Find the largest product of any contiguous subarray.

Open problem
Constraints
  • 1 <= n <= 2*10^4
  • -10 <= nums[i] <= 10
  • answer fits in 32 bits

Track running max and min

Time O(n)Space O(1)

A negative number flips the sign, so the largest product can come from the smallest (most negative) product so far. Keep both the max and min product ending at the current index.
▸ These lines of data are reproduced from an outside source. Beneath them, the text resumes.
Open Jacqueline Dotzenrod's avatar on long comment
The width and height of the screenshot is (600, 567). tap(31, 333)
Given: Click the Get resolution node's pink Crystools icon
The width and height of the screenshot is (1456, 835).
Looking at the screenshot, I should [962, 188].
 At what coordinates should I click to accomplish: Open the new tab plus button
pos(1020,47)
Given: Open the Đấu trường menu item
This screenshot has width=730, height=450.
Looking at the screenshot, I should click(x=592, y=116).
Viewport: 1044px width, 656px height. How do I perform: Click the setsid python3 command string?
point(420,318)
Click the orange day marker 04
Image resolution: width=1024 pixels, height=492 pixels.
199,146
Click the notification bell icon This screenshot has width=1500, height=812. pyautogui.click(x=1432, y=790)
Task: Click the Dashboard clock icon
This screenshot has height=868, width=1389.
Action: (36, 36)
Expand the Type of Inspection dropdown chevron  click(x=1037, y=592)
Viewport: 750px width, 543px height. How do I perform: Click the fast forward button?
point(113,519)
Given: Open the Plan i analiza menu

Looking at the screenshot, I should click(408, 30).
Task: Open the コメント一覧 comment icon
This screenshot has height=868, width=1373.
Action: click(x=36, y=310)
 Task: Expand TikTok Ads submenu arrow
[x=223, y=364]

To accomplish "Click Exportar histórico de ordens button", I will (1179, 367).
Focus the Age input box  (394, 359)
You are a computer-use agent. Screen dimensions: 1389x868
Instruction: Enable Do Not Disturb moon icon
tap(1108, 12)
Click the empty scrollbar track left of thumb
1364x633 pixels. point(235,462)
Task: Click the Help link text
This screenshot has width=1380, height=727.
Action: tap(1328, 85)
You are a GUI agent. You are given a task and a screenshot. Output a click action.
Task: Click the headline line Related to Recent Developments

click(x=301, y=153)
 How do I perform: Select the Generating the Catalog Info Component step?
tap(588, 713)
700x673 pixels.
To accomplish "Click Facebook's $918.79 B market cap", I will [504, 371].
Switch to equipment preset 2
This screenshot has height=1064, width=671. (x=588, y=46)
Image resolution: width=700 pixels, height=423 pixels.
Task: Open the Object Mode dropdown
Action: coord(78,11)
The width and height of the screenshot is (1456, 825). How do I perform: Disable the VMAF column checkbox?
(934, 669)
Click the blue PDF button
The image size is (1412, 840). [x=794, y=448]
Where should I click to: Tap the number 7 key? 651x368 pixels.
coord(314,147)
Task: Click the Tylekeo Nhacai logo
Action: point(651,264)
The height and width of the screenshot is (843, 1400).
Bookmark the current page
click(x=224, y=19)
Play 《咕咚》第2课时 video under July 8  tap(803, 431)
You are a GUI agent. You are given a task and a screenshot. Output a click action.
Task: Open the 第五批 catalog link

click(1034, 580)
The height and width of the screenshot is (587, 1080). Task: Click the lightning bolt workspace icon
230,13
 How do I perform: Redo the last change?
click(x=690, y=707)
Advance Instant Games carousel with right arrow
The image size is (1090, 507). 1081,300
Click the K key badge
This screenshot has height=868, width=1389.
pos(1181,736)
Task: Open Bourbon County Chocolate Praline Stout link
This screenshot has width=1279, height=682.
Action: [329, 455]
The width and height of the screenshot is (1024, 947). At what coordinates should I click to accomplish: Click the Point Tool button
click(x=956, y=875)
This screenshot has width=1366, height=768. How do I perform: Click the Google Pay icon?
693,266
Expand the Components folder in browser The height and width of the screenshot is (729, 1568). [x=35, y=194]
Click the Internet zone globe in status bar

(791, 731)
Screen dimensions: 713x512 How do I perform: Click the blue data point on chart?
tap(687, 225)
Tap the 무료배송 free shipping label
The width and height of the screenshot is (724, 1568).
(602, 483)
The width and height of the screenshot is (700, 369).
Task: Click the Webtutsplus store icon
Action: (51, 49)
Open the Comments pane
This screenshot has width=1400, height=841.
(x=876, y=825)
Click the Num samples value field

When the current value is negative, swap them before updating, because multiplying by a negative turns the smallest into the largest.

Key terms
running max / min:
The largest and smallest products of subarrays ending at the current index.
sign flip:
Multiplying by a negative number turns a minimum into a maximum and vice versa.
int maxProduct(vector<int>& nums) {
    int best = nums[0], mx = nums[0], mn = nums[0];
    for (size_t i = 1; i < nums.size(); i++) {
        int x = nums[i];
        if (x < 0) swap(mx, mn);
        mx = max(x, mx * x);
        mn = min(x, mn * x);
        best = max(best, mx);
    }
    return best;
}
Step by step
  1. Initialise best, mx, mn all to nums[0].
  2. For each next value x, if x is negative swap mx and mn (the extremes swap roles).
  3. Update mx = max(x, mx*x) and mn = min(x, mn*x) either start fresh at x or extend.
  4. Update best = max(best, mx). Return best after the scan.